Morris Lane Harvey, Mt. Vernon, for appellee.
Plaintiff, Lynn Feltmeier, and defendant, Robert Feltmeier, were married on October 11, 1986, and divorced on December 16, 1997. The judgment for dissolution of marriage incorporated the terms of a December 10, 1997, marital settlement agreement. On August 25, 1999, Lynn sued Robert for the intentional infliction of emotional distress. According to the allegations contained in the complaint, Robert engaged in a pattern of domestic abuse, both physical and mental in nature, which began shortly after the marriage and did not cease even after its dissolution.
On October 20, 1999, Robert filed a motion to dismiss the suit under sections 2-615 and 2-619 of the Code of Civil Procedure (735 ILCS 5/2-615, 2-619 (West 1998)), maintaining that the complaint failed to allege facts that give rise to an action for intentional infliction of emotional distress and that, even if the conduct alleged was actionable, the claim was not viable because the statute of limitations had run on most of the alleged misconduct. The circuit court denied Robert's motion to dismiss on February 14, 2000. Robert then filed an amended motion to dismiss under section 2-619, arguing that provisions contained in the marital settlement agreement released him from the claim presented in Lynn's lawsuit. The circuit court denied this motion on June 23, 2000.
On April 10, 2001, following a hearing on Robert's motion for permissive interlocutory appeal, and pursuant to Supreme Court Rule 308(a) (155 Ill.2d R. 308(a)), the circuit court made a written finding that its orders denying Robert's motions to dismiss involved questions of law as to which there are substantial grounds for difference of opinion and that an immediate appeal from the orders might materially advance the ultimate termination of the litigation. The three questions of law identified by the court were as follows:
After the circuit court made its written finding, Robert applied to the appellate court for leave to appeal and his application was granted. In addition to the three issues certified for review, the court addressed an immunity issue raised by Robert on appeal. The appellate court concluded that Lynn, as plaintiff, could "maintain an action at law to recover monetary damages proximately caused by her ex-husband's pattern of abusive treatment during the course of their ill-fated marriage." 333 Ill.App.3d 1167, 1170, 268 Ill. Dec. 109, 777 N.E.2d 1032. One justice dissented in part. We granted Robert's petition for leave to appeal from the appellate court's judgment (177 Ill.2d R. 315) and now affirm.

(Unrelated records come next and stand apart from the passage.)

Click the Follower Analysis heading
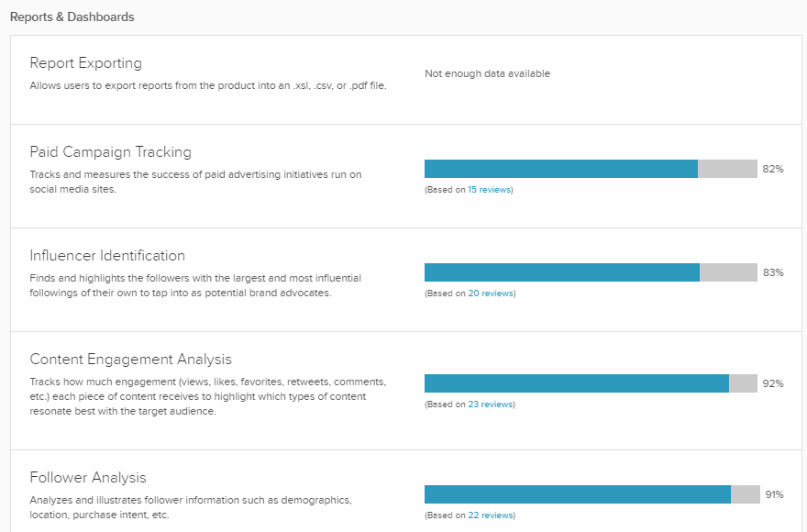This screenshot has width=807, height=532. (x=88, y=478)
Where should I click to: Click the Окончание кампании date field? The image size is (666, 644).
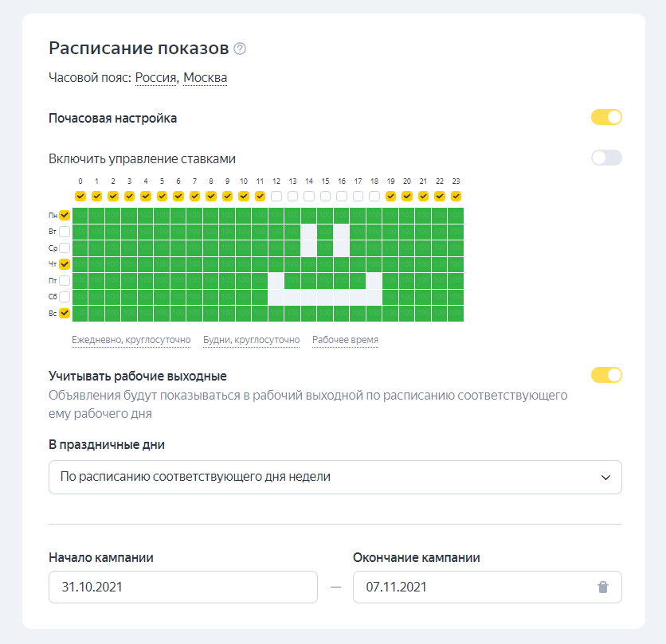click(470, 587)
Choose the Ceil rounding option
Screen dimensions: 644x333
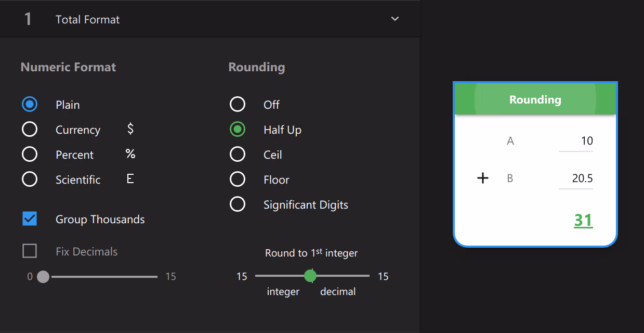pos(238,155)
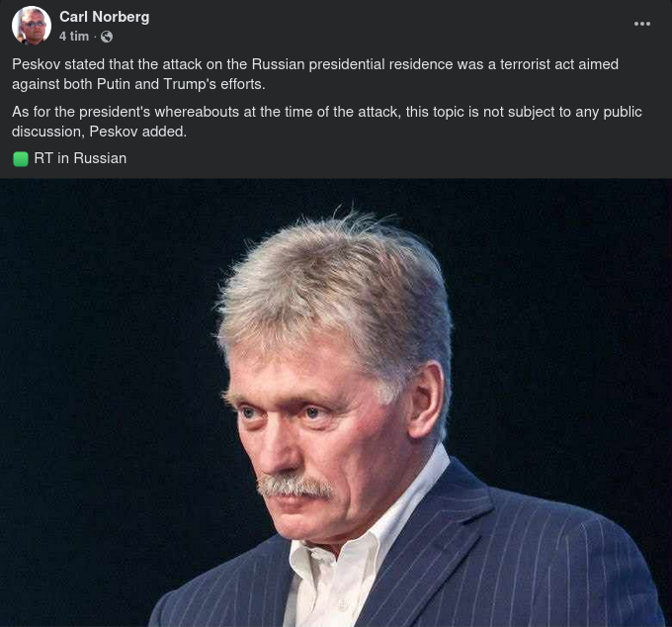Click the word "Peskov" starting the post

coord(36,64)
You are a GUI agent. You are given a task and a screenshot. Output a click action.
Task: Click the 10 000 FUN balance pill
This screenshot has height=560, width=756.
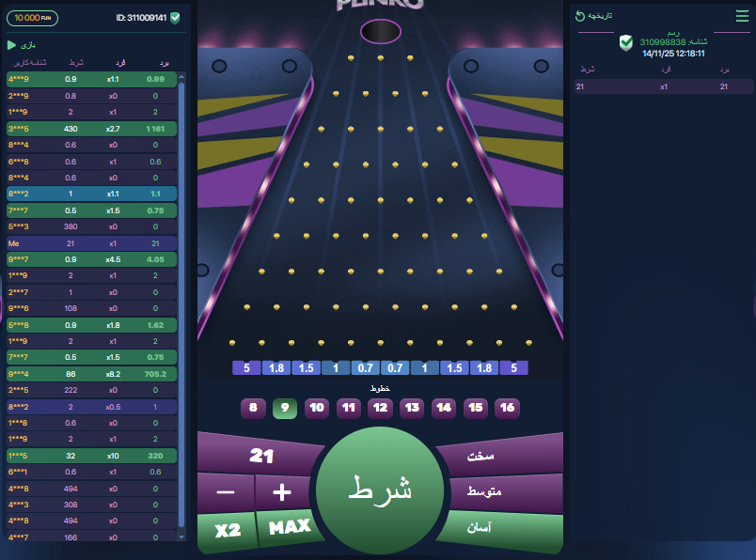(32, 18)
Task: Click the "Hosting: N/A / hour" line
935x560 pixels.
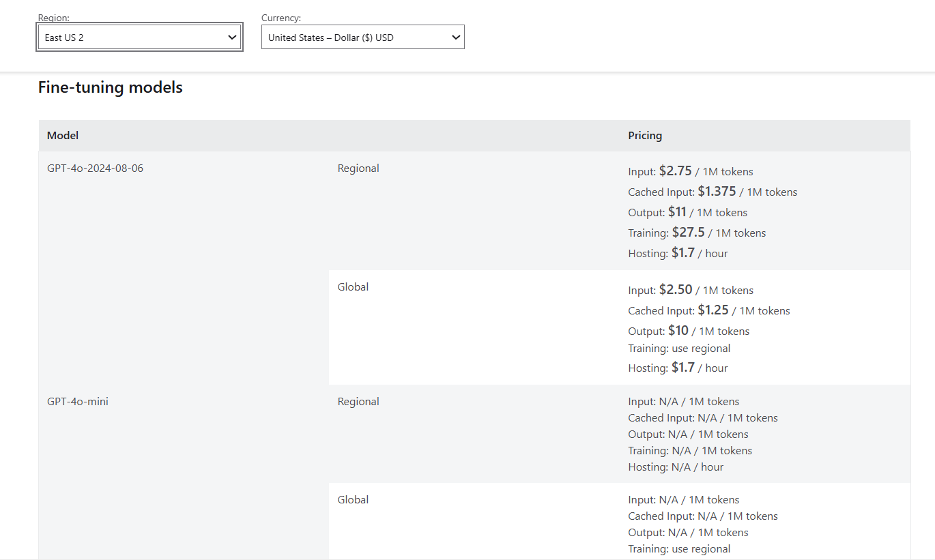Action: (676, 467)
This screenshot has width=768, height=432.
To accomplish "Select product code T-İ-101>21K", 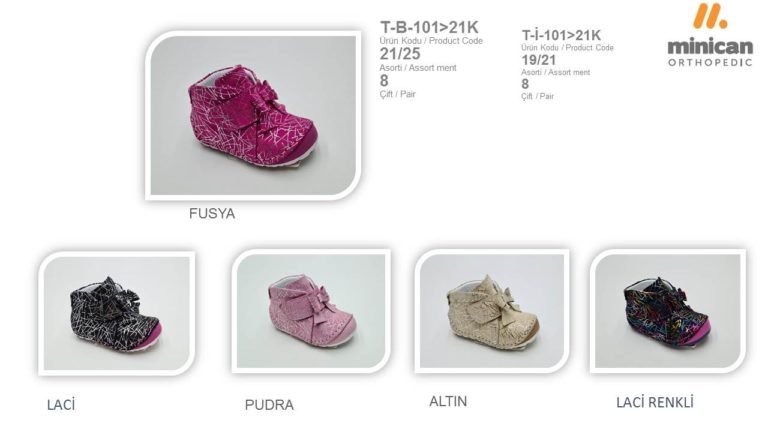I will 561,35.
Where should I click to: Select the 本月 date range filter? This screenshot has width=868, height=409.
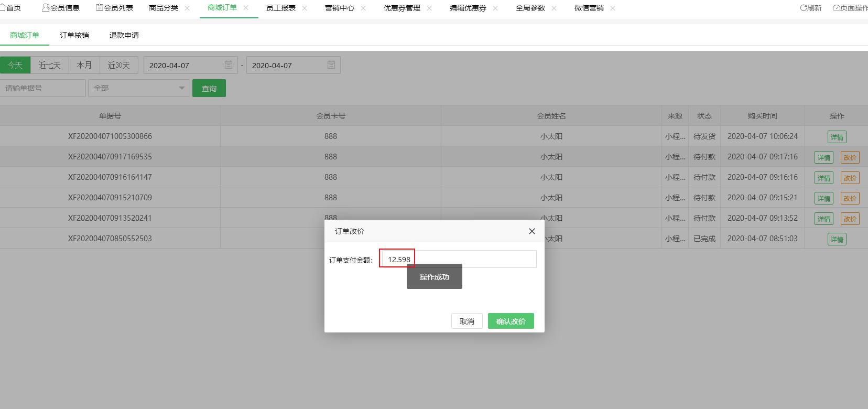pyautogui.click(x=84, y=65)
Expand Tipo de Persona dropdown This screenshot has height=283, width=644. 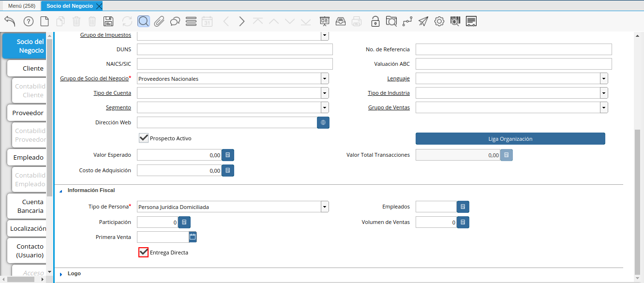pyautogui.click(x=324, y=207)
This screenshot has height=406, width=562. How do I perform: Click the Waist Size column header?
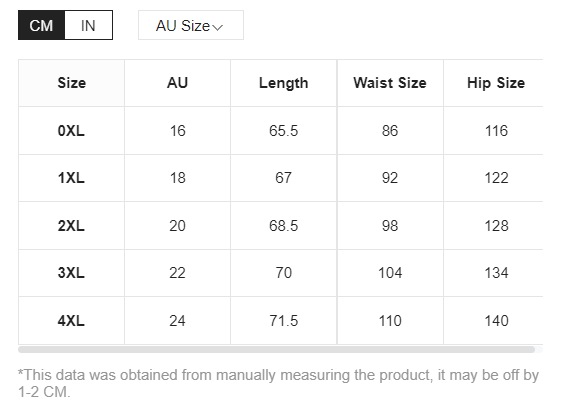(390, 83)
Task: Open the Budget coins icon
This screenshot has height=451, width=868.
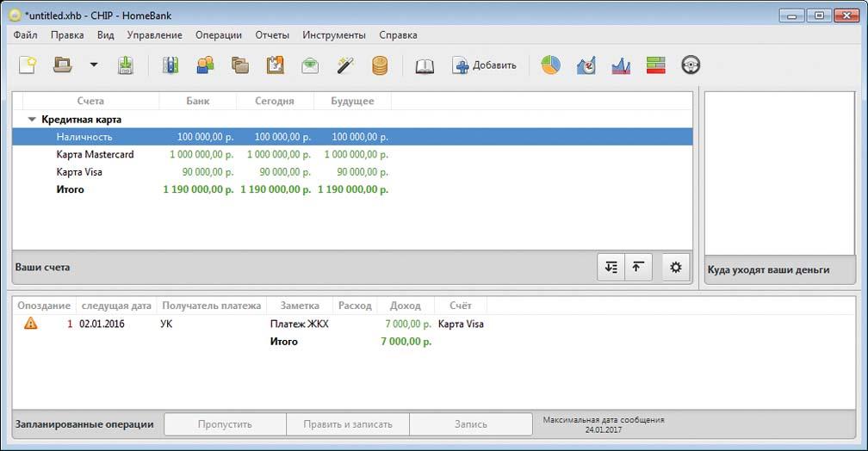Action: 380,65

Because this appeal concerns questions of law certified by the circuit court pursuant to Supreme Court Rule 308, and because it arose in the context of orders denying section 2-619 and section 2-615 motions to dismiss, our review is de novo. Eads v. Heritage Enterprises, Inc., 204 Ill.2d 92, 96, 272 Ill.Dec. 585, 787 N.E.2d 771 (2003); Robinson v. Toyota Motor Credit Corp., 201 Ill.2d 403, 418-19, 266 Ill.Dec. 879, 775 N.E.2d 951 (2002); Weatherman v. Gary-Wheaton Bank of Fox Valley, N.A., 186 Ill.2d 472, 480, 491, 239 Ill.Dec. 12, 713 N.E.2d 543 (1999). Additionally, we review de novo Robert's claim of immunity, as it involves a question of statutory interpretation. Eads, 204 Ill.2d at 96,272 Ill.Dec. 585,787 N.E.2d 771; Michigan Avenue National Bank v. County of Cook, 191 Ill.2d 493, 503, 247 Ill.Dec. 473, 732 N.E.2d 528 (2000). While the immunity question was not certified for review, we agree with the appellate court that the question is properly addressed, because it "relates to the appropriateness of the orders that gave rise to this appeal." 333 Ill.App.3d at 1184, 268 Ill.Dec. 109, 777 N.E.2d 1032; see Bright v. Dicke, 166 Ill.2d 204, 208, 209 Ill.Dec. 735, 652 N.E.2d 275 (1995).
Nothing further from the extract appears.